Effects of Immunonutrition in Patients With Pneumonia

April 24, 2020 updated by: Jens Rikardt Andersen, University of Copenhagen

Effects of Immunonutrition on the Acute Immune Response in Hospitalized Patients With Pneumonia

The project is a randomized controlled trial taking place in the North Zealand hospital in the city Hilleroed, Denmark.

The aim is to investigate the potential beneficial effects of immunonutrition containing fish oil, arginine and RNA, on the acute immune response in patients with pneumonia.

Study Overview

Status

Unknown

Conditions

Intervention / Treatment

Detailed Description

Immunonutrition has a well-documented beneficial effect on surgical patients by strengthening the immune system and reducing the following: inflammation, the number of infections as well as hospitalization time. A study in operated patients demonstrated the benefit of immunonutrition by reducing unwanted inflammation, measured by the pro-inflammatory signalling protein, interleukin-6. The same study saw a smaller decrease in immune function (measured as the level of phagocytosis) in the group receiving immunonutrition than in the control group. This project will investigate whether similar effects can be detected in patients with pneumonia.

The project is being carried out in a collaboration between the University of Copenhagen, The main hospital of Copenhagen (Rigshospitalet) and North Zealand Hospital. The project is a randomized clinical intervention study, which spans 10 days. Participants are allocated to the intervention group or the control group. The project is being carried out at the North Zealand hospital, at the Department of Pulmonary- and Infectious Diseases.

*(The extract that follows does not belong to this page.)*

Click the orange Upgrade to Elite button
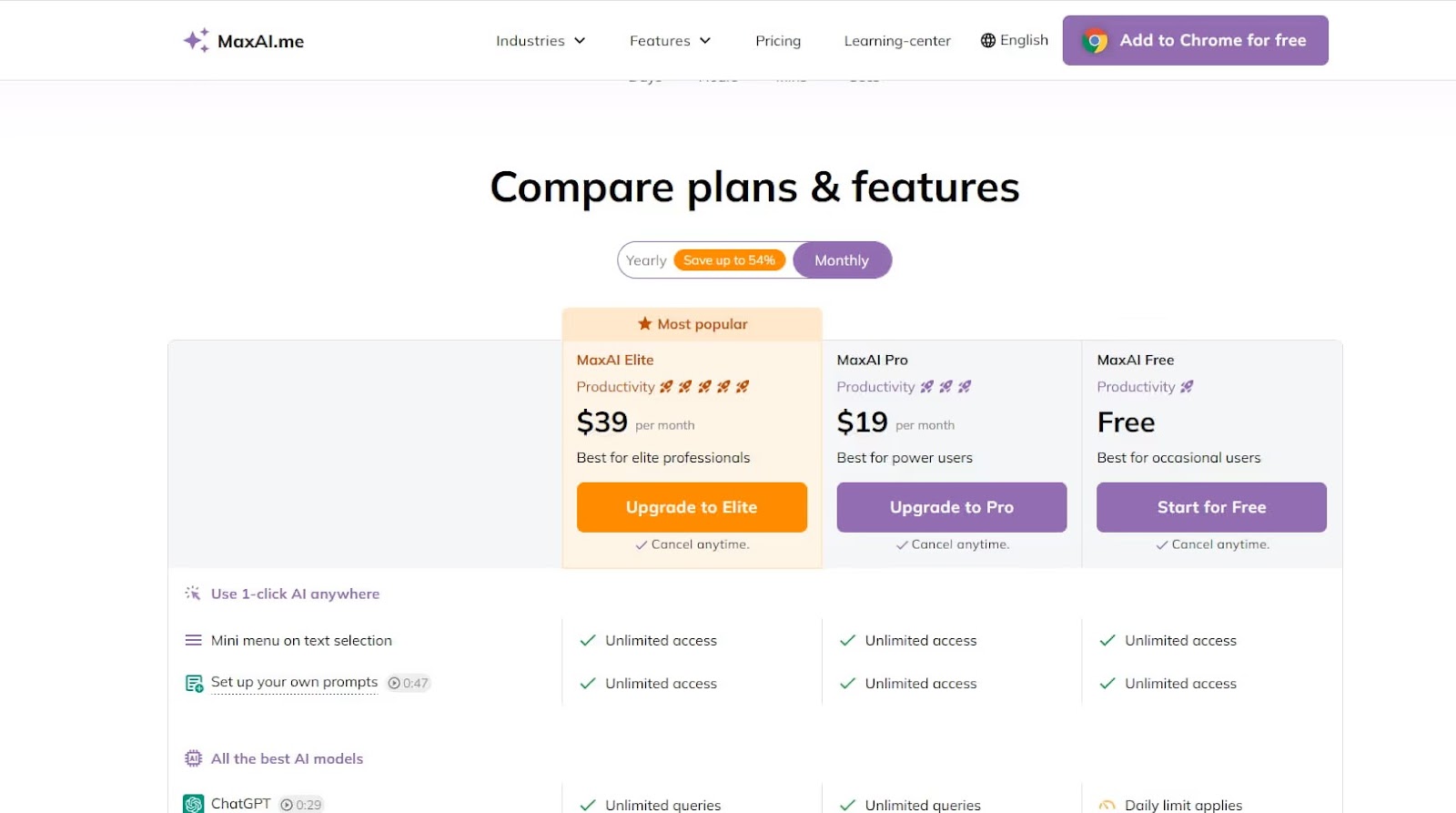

The intervention group receives the department's standard treatment (Standard Of Care) + immunonutrition, while the control group receives the hospital department's standard treatment (Standard Of Care). On a daily basis, the patient's clinical condition and the activity of the immune system is measured for the purpose of determine whether there is an effect of immunonutrition.

Study Type

Interventional

Enrollment (Anticipated)

40

Phase

  • Not Applicable

Contacts and Locations

This section provides the contact details for those conducting the study, and information on where this study is being conducted.

Study Contact

  • Name: Jens R Andersen, Assoc. Prof.
  • Phone Number: 004523346654
  • Email: jra@nexs.ku.dk

Study Contact Backup

Study Locations

Participation Criteria

Researchers look for people who fit a certain description, called eligibility criteria. Some examples of these criteria are a person's general health condition or prior treatments.

Eligibility Criteria

Ages Eligible for Study

18 years and older (ADULT, OLDER_ADULT)

Accepts Healthy Volunteers

No

Genders Eligible for Study

All

Description

Inclusion Criteria:

  • Authorized individuals diagnosed with pneumonia who speak and write in danish

Exclusion Criteria:

  • individuals with Immunodeficiency
  • individuals with another primary diagnose
  • individuals with an allergy against product ingredients
  • individuals with dementia
  • individuals with dysphagia
  • individuals with cancer in treatment
  • individuals with Chronic Obstructive Pulmonary Disease on continuing steroid treatment or home administered oxygen treatment

Study Plan

This section provides details of the study plan, including how the study is designed and what the study is measuring.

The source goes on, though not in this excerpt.